By Kasper Gjedsted | Co-founder of PERE.com
Let’s start by admitting that this isn’t the first time an industry has had to look for new ways to generate revenue. Remember when airlines used to offer free luggage, in-flight drinks or a slew of other amenities that made flying a unique, if not exclusive, experience? It’s been a while — we know. In fact, you have to go all the way back to pre 1980’s (remember Pan Am?)
Today, however, airlines wouldn’t survive without the more than $100bn generated from ancillary sales. Things like priority boarding, extra leg room, in-flight food and beverages, and those movies that keep you preoccupied are indeed keeping the industry afloat.
“The airline industry is more and more contingent on ancillary revenue as airlines are trying to improve their operating margins with new sources of revenue; in 2019 this value amounted to $109.5 bn.’’ Source: statista.com
The same goes for the car rental industry. As the former CEO of Avis and SIXT, trust me when I say that it too is totally dependent on the billions of dollars in ancillary sales. If you’ve ever rented a car, there’s a good chance the car rental agent tried to sell you insurances, upgrades, GPS or a host of other things — all considered ancillary revenue that can increase the value per customer and lift profit margins
Hotels aren’t even in the ancillary revenue game
But think about when you visit hotels. How many times has the front desk tried to sell you anything other than a room upgrade (or try to convince you to join yet another loyalty program)?
If you’re drawing blanks then that’s because hotels don’t do this. And it’s not a part of their playbook because they’re not even in the ancillary game. Instead, they’re sitting on the bench — watching other hospitality industries play and win.
But getting into the game — and flourishing — doesn’t require a sea change for hotels. Actually, hotel guests are already being sold ancillary options when flying and driving to hotels. So in many ways they’re already conditioned for this type of user experience.
The reason hotels have been slow to respond, it seems, comes down to one thing — motivation.
Unlike the airline and car rental industries, things have been on the uptick and profits have been soaring for decades.
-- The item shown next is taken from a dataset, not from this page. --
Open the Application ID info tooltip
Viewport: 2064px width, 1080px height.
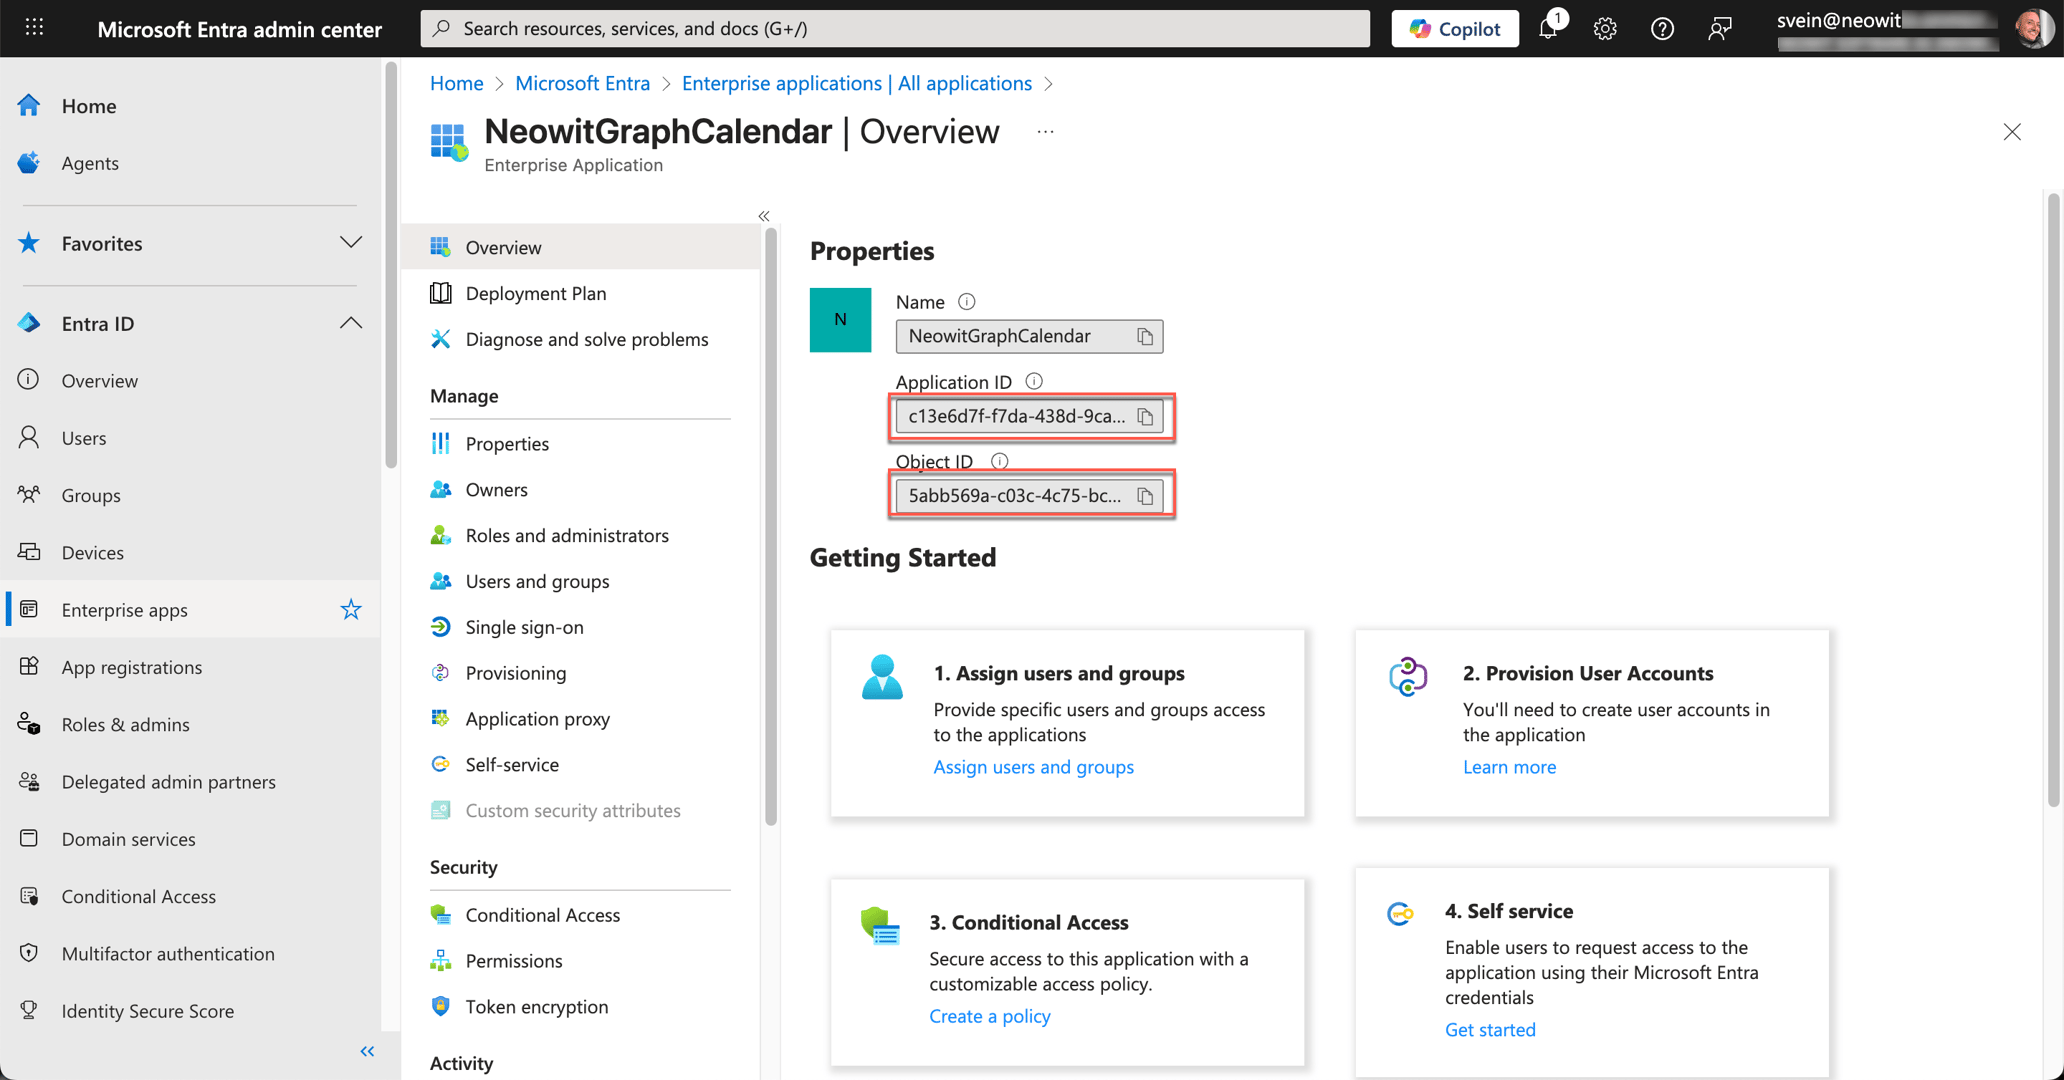click(x=1033, y=381)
And like most of the time, when things are going well, innovating becomes less of a priority (if it ain’t’ broke, don’t fix it they say).
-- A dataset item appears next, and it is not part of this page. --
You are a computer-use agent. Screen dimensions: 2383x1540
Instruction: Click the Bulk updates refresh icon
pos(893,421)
So hotels have ignored much of the digital transformation that’s been going on around them and have been slow to update or develop technologies that cater to the modern hotel guest. They also didn’t expect what was about to happen in early 2020.
Covid-19 was a game changer for hotels
The wake up call came in 2020, when the global hotel industry saw their profits plunge to $198.6 bn, a massive 46% drop year-over-year (Source: Statista). With both domestic and international travel coming to a grinding halt in just a matter of months, hotels found themselves with unprecedented occupancy rates. At just over 40% occupancy in November, 2020 and down a whopping 305% year-over-year, the incentive hotels needed to rethink their business models — including ancillary revenue — had arrived (Source: Statista).
PERE.com is an ancillary sales enabler
Covid-19 virus has only fueled the interest and adoption for PERE.com. We’re giving hotels a new way to drive ancillary sales when they refer guests to local restaurants. And as a new ancillary revenue stream, hotels are now able to profit from something they’ve already been doing. This means no significant changes to how staff perform their jobs. If anything, the guest experience is enhanced when hotels make it easier to dine like a local — which is what hotel guests are really looking for.
Recently, we’ve seen an unrivaled interest in PERE.com and have some of the world’s largest and most recognizable hotel chains flocking to our platform to unlock their ancillary revenue streams. We’re happy to see hotels finally enter the ancillary sales game and realize that it might very well be the new revenue king that will help get the industry back on track and drive long-term growth.